Mais à aucun moment All Melody ne croule sous le poids de ses ambitions. Evidemment, le disque n'est pas des plus variés: le tempo est lent, l'ambiance contemplative et la mélancolie quasi omniprésente. Ce qui n'empêche pas Nils Frahm d'exploiter le potentiel des moyens à sa disposition et d'offrir un son plus "orchestré" qu'à son habitude. En utilisant les collaborations non pas pour jouer les partitions qu'il a écrit mais plutôt pour ré-exprimer les idées qu'il a en tête, Nils donne une nouvelle dimension à sa musique. On met au placard l'image du Nils Frahm "simple pianiste" pour le retrouver au-devant d'une création plus complexe et surtout plus riche. L'exemple le plus parlant étant sans aucun doute "Human Range" et ses 7 minutes d'improvisation à la trompette par Robert Koch. Un travail de recherche et de confiance qui se prolonge dans la table de mixage, construite aussi pour l'occasion et qui devient un instrument à part entière. On comprend alors que ce qui dirige cet album n'est pas un moteur externe mais, comme l'évoque très simplement son titre, l'étude de la musique.

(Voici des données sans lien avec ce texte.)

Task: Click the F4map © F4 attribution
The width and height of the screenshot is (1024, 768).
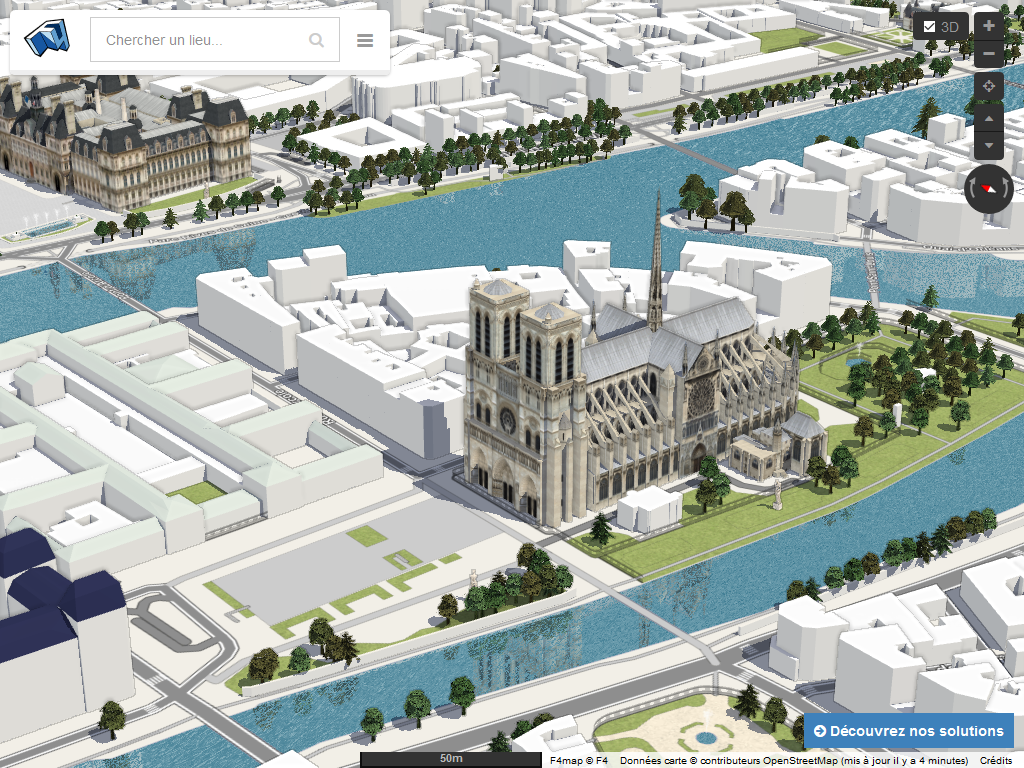Action: [578, 760]
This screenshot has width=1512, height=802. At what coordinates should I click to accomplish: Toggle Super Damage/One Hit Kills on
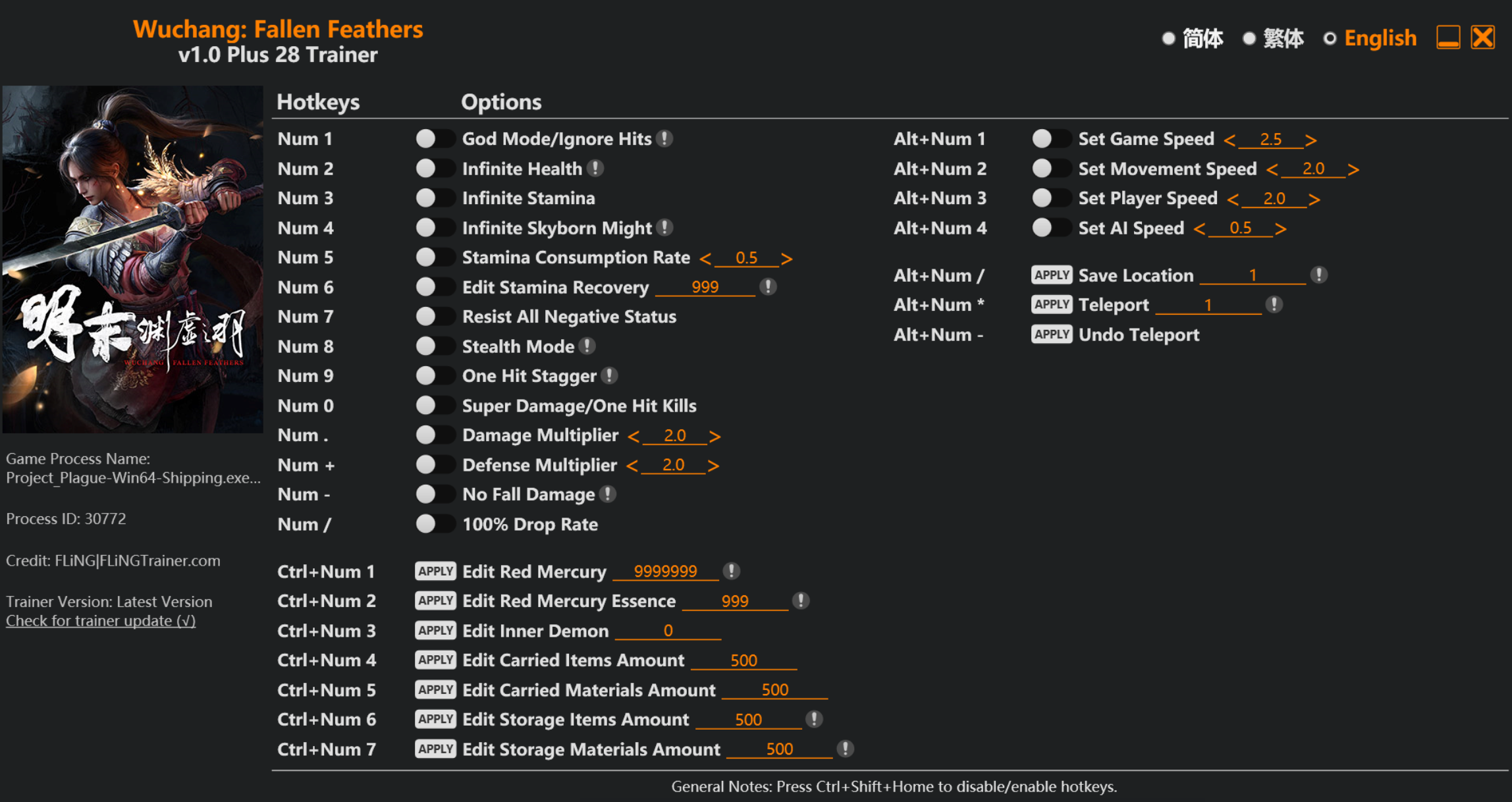click(434, 406)
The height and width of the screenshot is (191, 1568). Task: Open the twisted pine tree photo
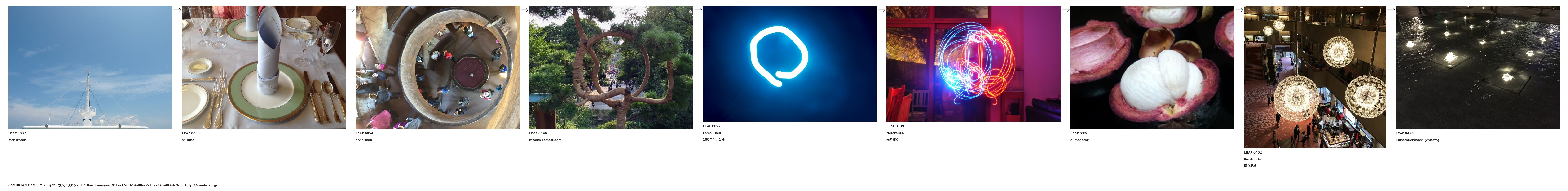coord(611,67)
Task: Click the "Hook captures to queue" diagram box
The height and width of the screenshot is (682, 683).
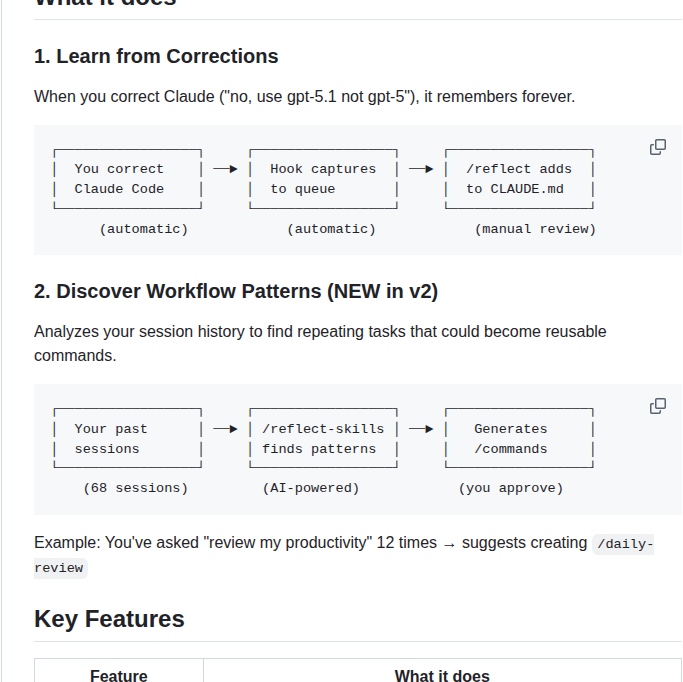Action: 322,179
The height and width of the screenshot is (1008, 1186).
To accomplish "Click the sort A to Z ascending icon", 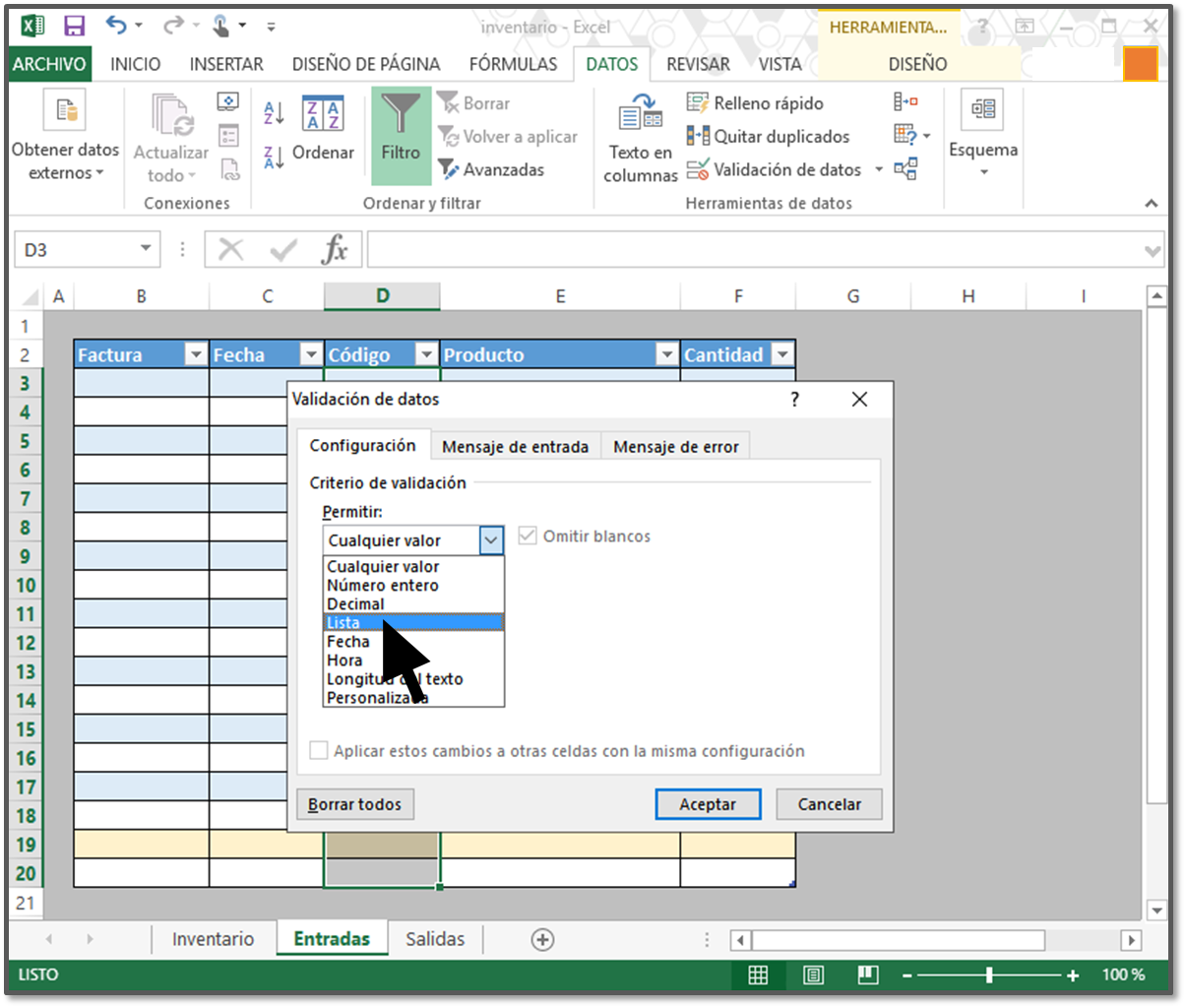I will [275, 112].

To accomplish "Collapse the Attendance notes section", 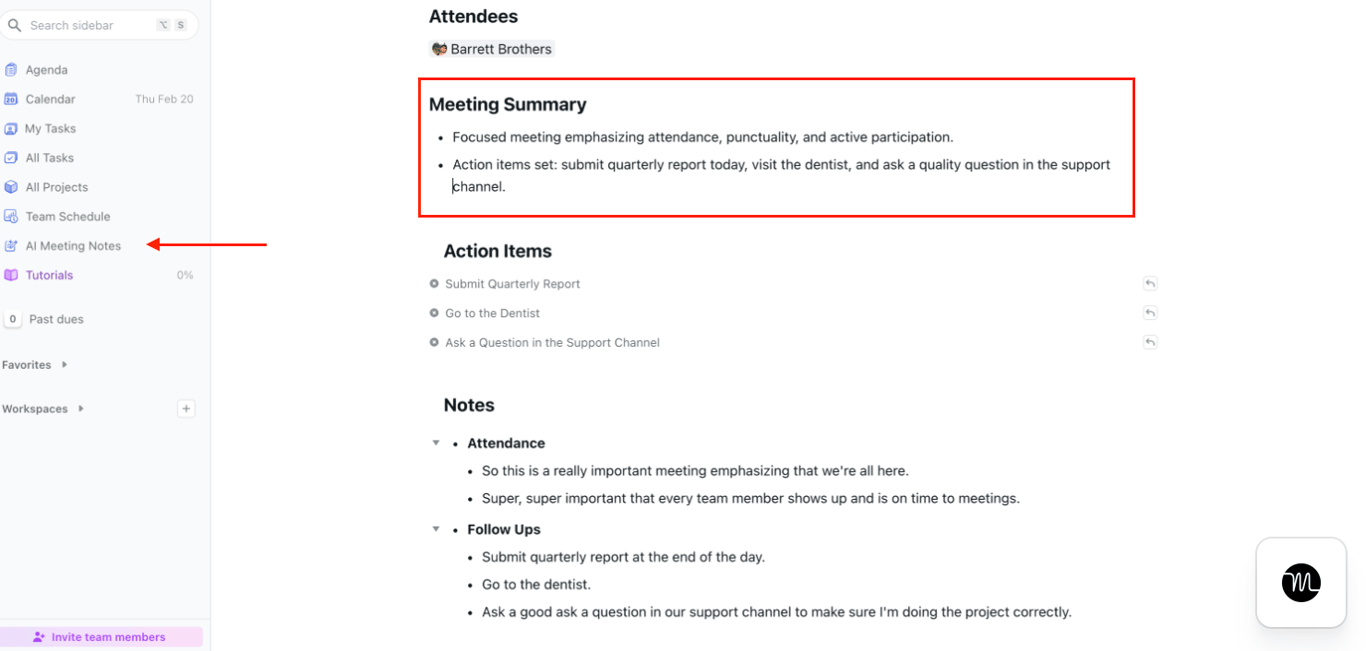I will pos(435,442).
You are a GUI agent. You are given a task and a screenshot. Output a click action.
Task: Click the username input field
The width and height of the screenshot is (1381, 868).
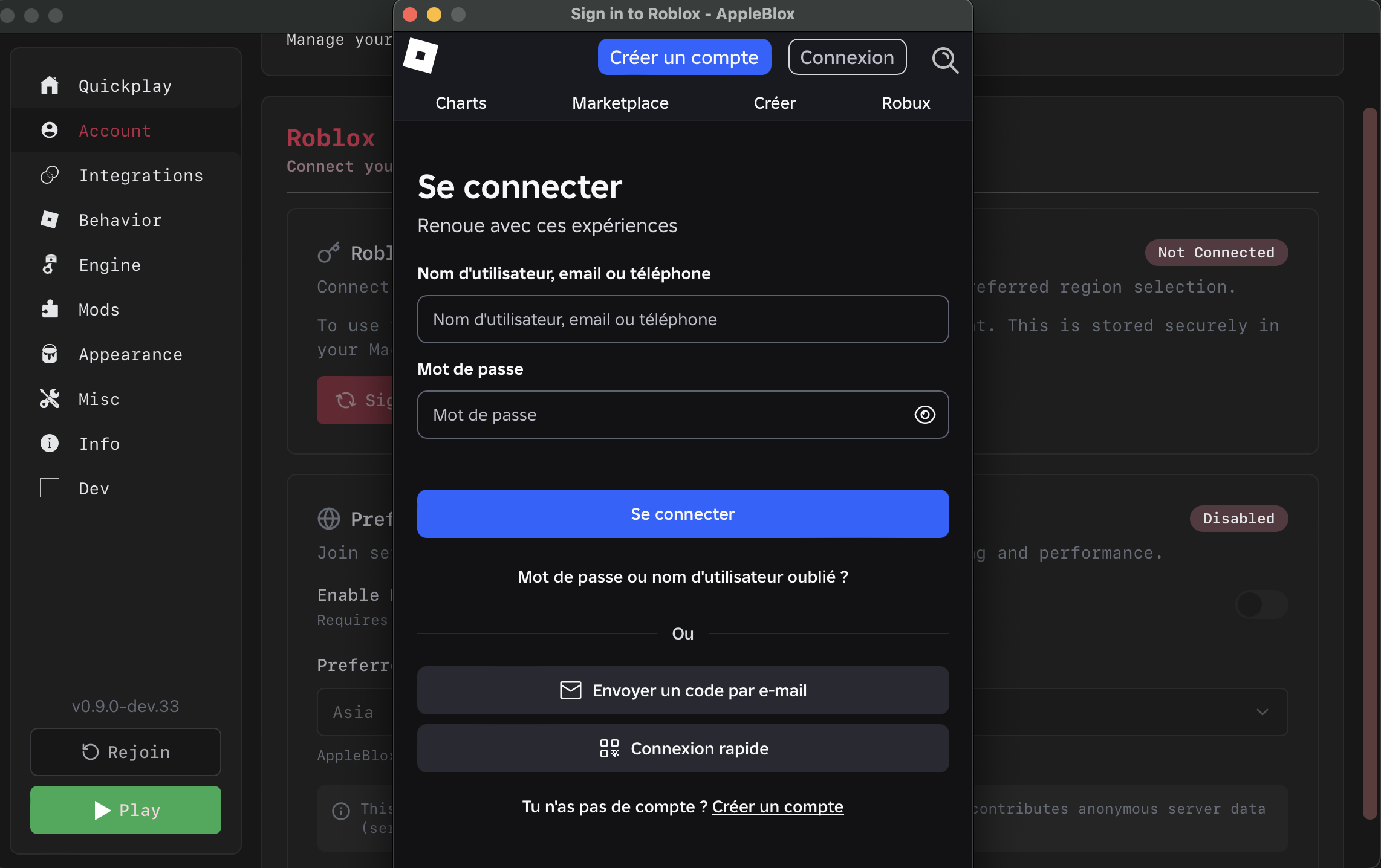pos(682,319)
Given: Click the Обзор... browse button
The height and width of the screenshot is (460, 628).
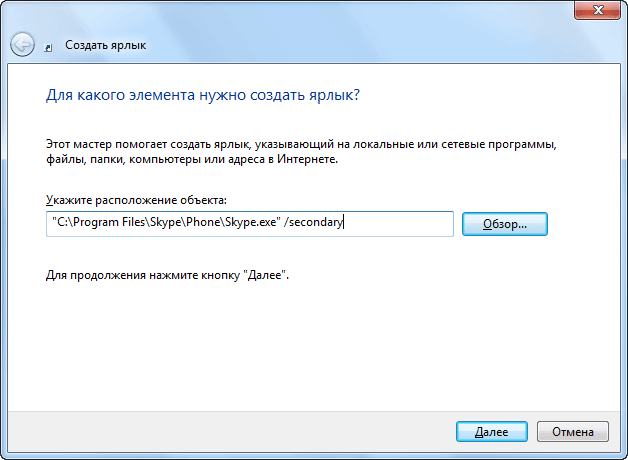Looking at the screenshot, I should pyautogui.click(x=508, y=224).
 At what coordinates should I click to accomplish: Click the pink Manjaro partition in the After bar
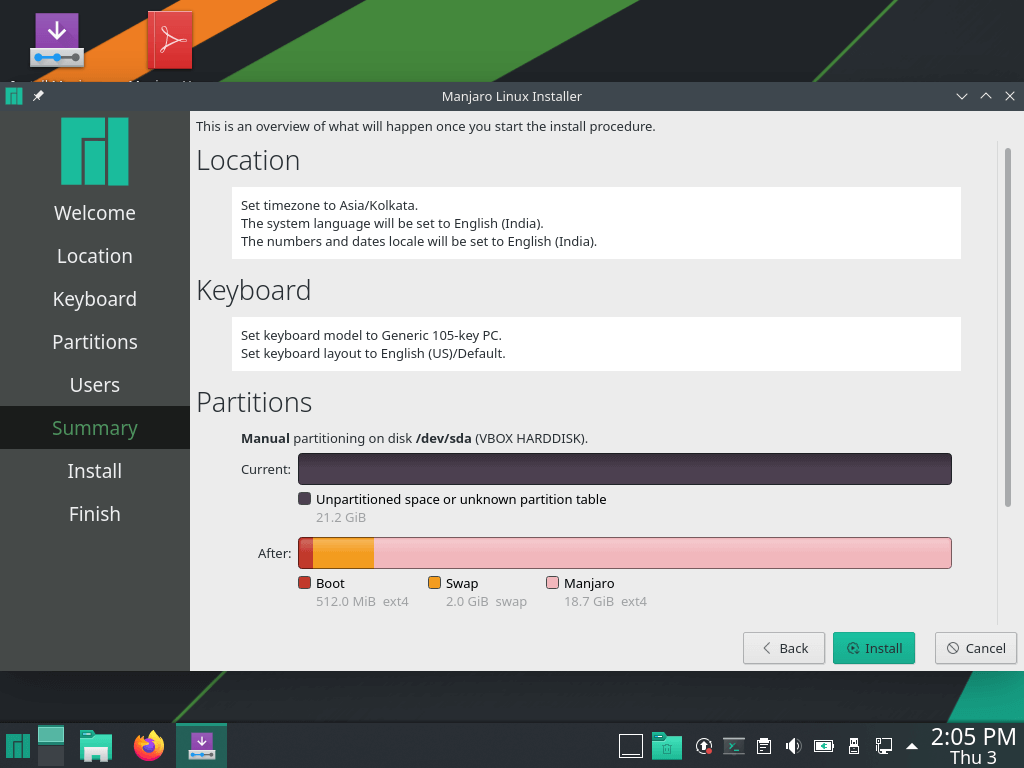660,553
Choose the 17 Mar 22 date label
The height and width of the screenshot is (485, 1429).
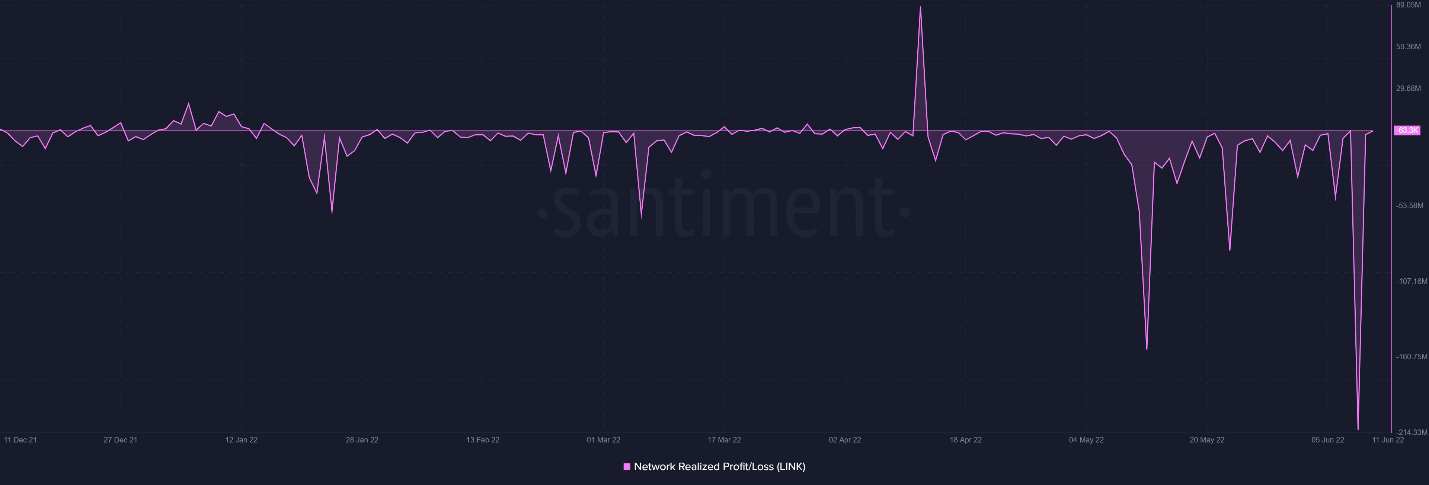pos(724,439)
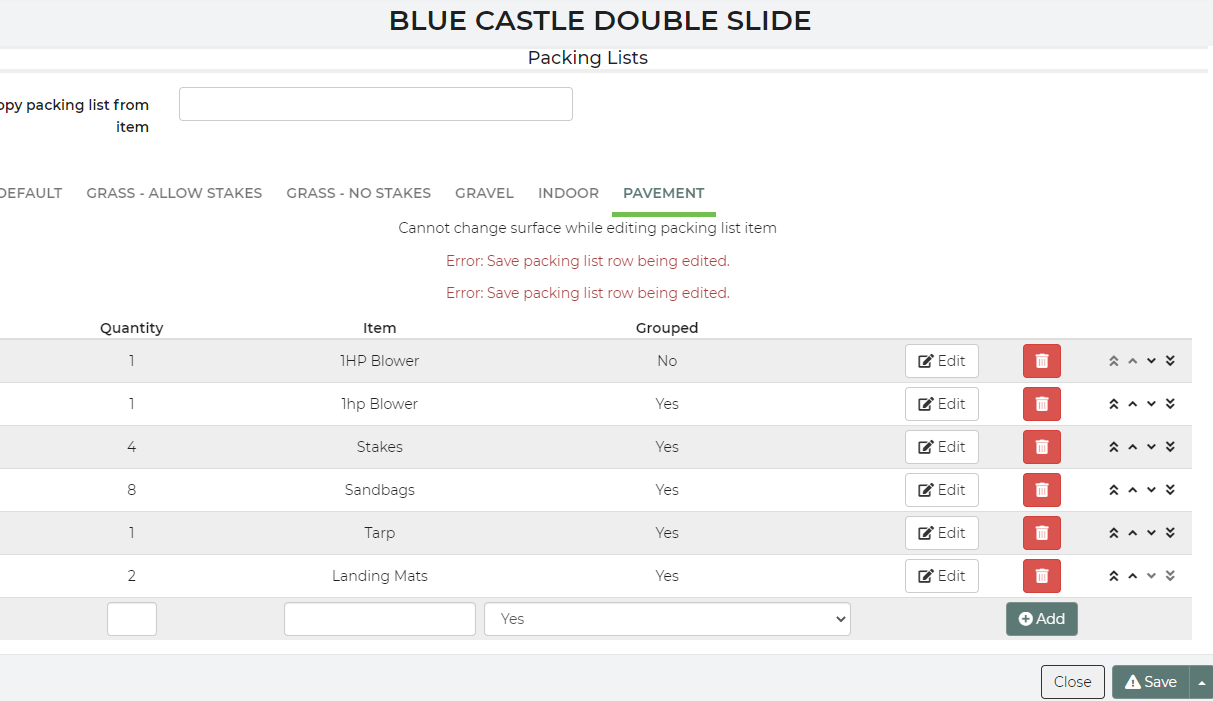
Task: Switch to the GRAVEL surface tab
Action: coord(484,193)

En prenant en considération l'âge du piano en tant qu'instrument, il est hallucinant de voir qu'il existe encore des visionnaires de la trempe de Nils Frahm pour pousser son utilisation dans de nouveaux retranchements. Au fil de cet album magistral et monumental, les mélodies apparaissent et disparaissent à chaque mesure, évoluent continuellement et subtilement, sans laisser le temps à l'ennui ou à la distraction de s'installer. All Melody est définitivement un album phare dans l'évolution de Nils Frahm et une nouvelle porte d'entrée sur une musique bien plus actuelle qu'elle n'y paraît.